**PROBLEM STATEMENT**
Can you copy out, word for word, the lines from the one with "Viewport: 795px width, 517px" through the last line, omitting the pictures?

**Dataset rows**

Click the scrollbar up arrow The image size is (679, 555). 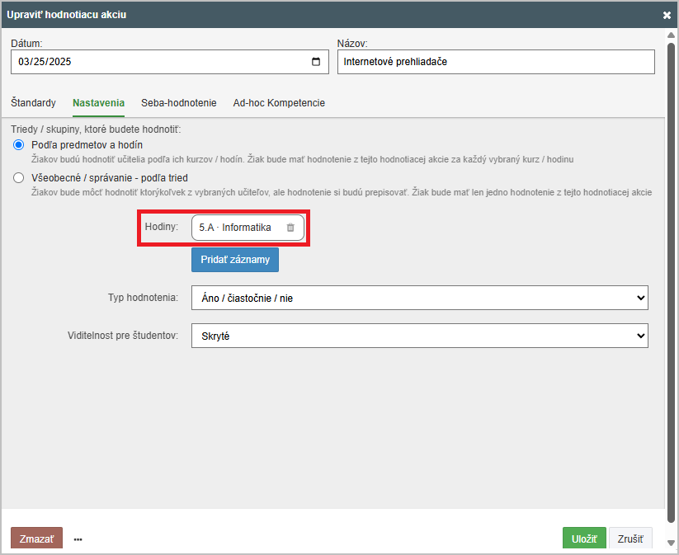pos(671,35)
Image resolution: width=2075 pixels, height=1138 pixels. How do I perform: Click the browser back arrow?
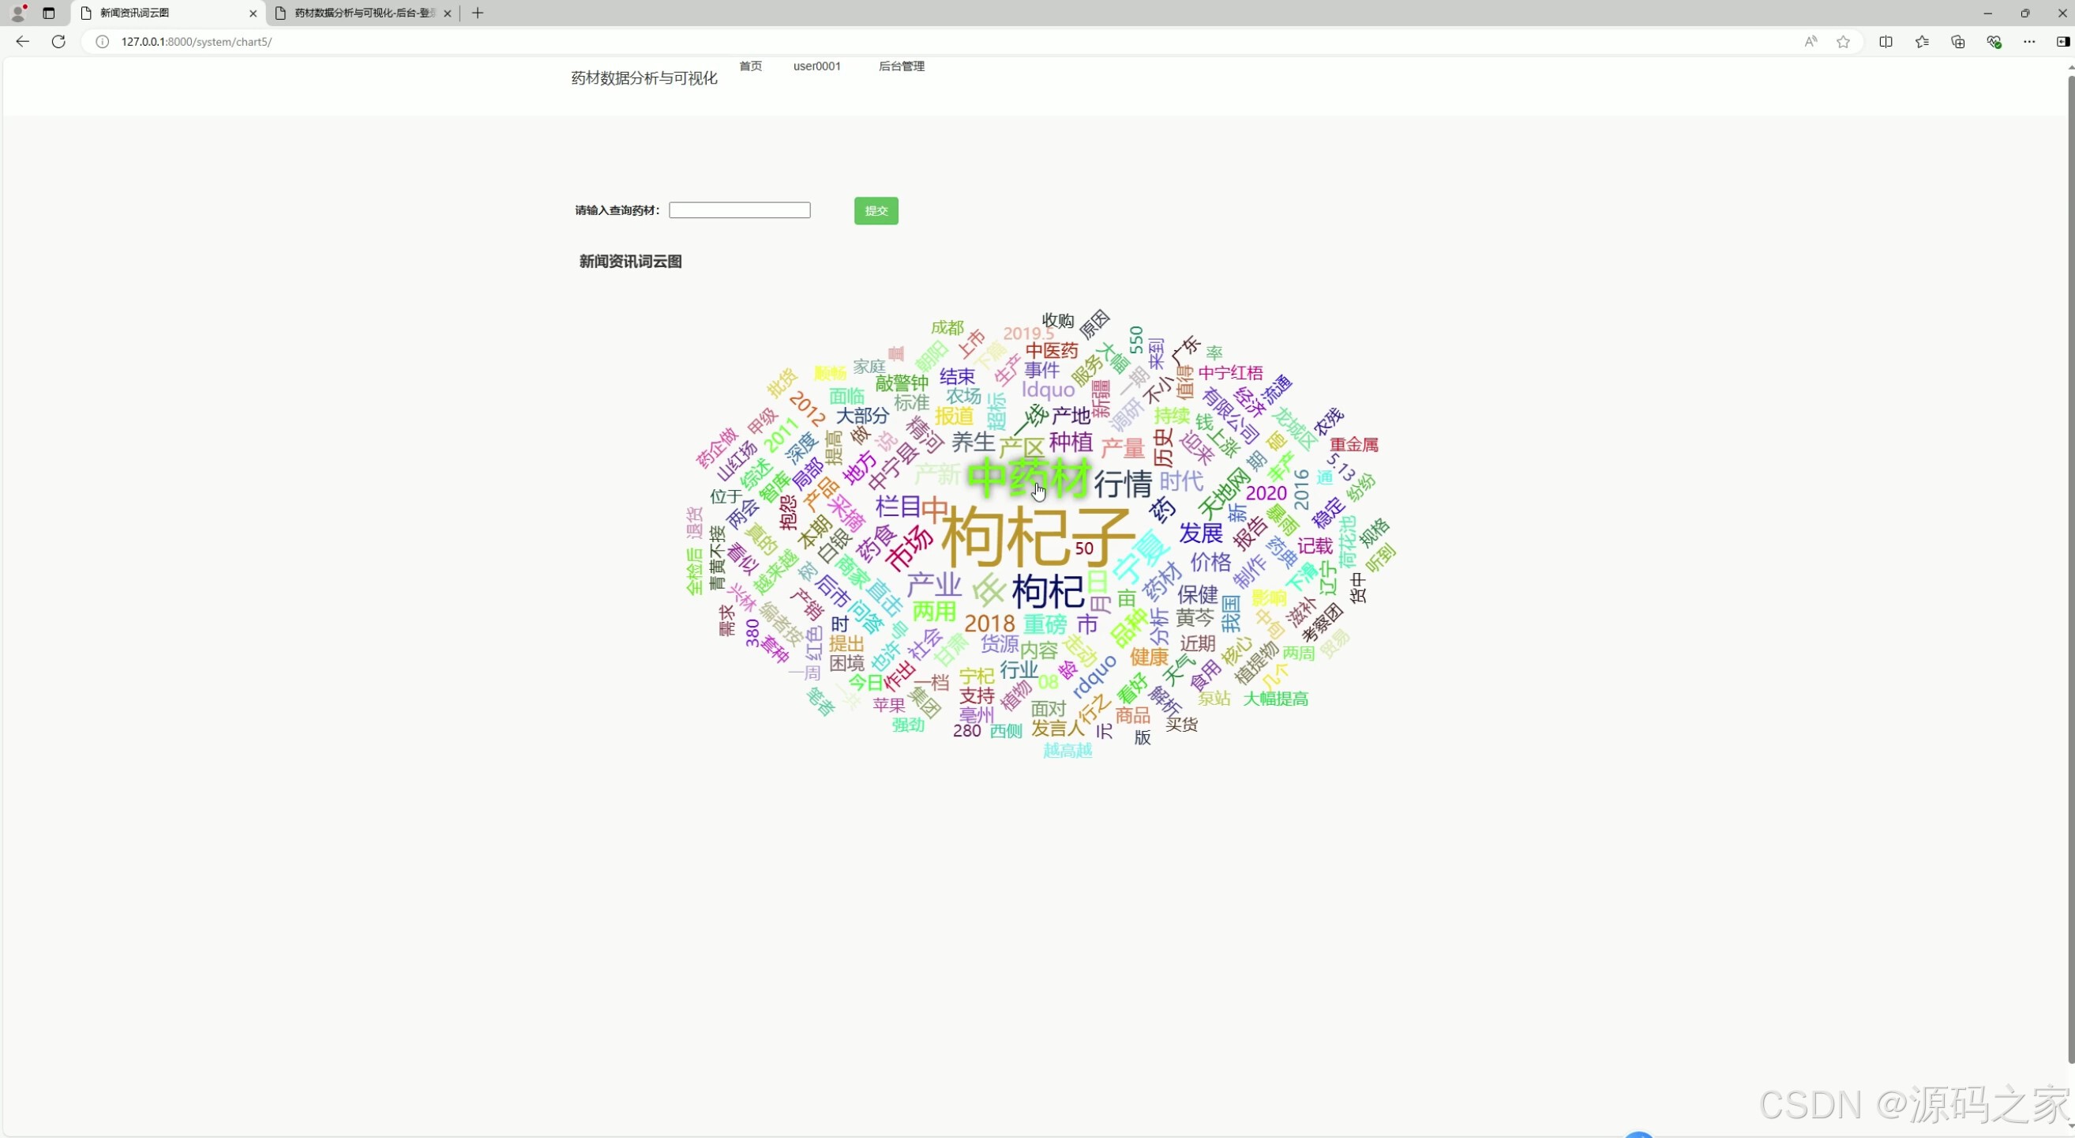pos(23,41)

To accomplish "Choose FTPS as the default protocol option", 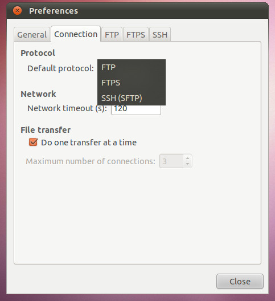I will coord(132,83).
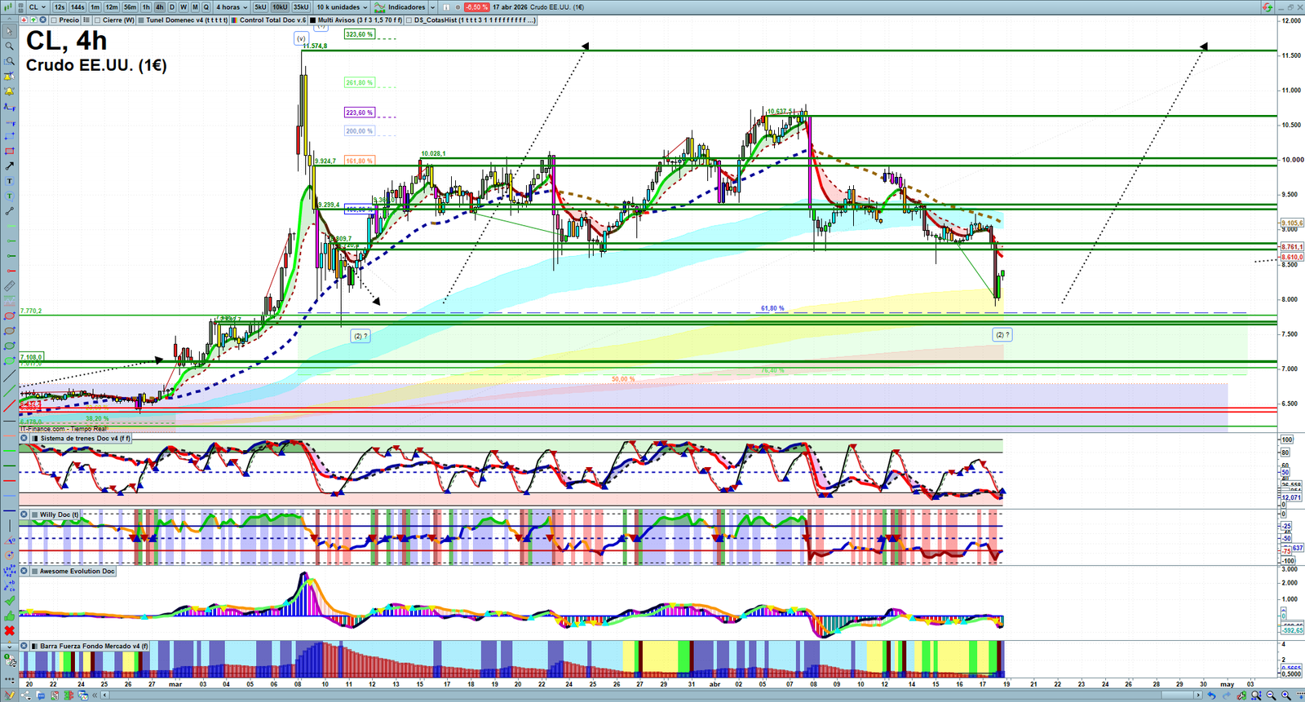Toggle the DS_CotasHist checkbox
1305x702 pixels.
pos(409,20)
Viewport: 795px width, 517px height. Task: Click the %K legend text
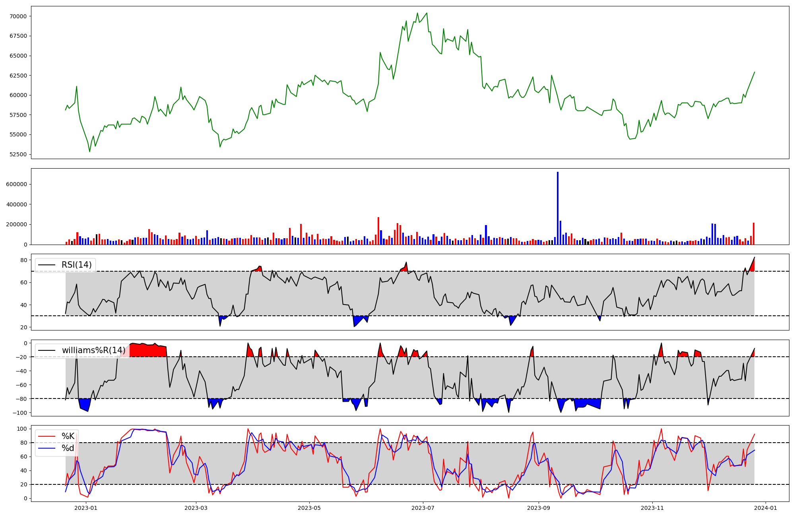click(x=68, y=436)

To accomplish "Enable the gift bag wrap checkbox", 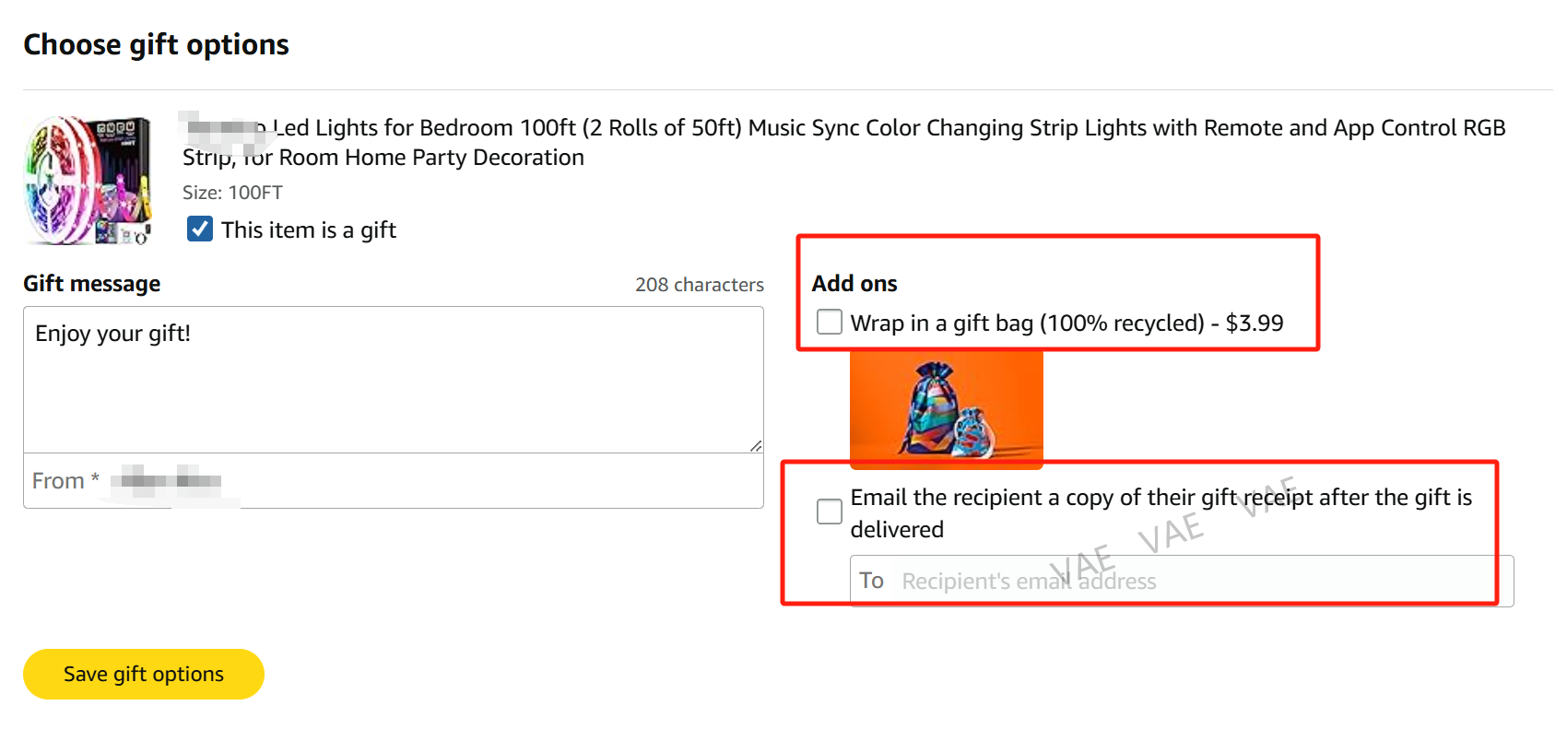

**OUTPUT**
Viewport: 795px width, 517px height. Task: Click the %K legend text
click(x=68, y=436)

To accomplish "Enable the gift bag wrap checkbox", 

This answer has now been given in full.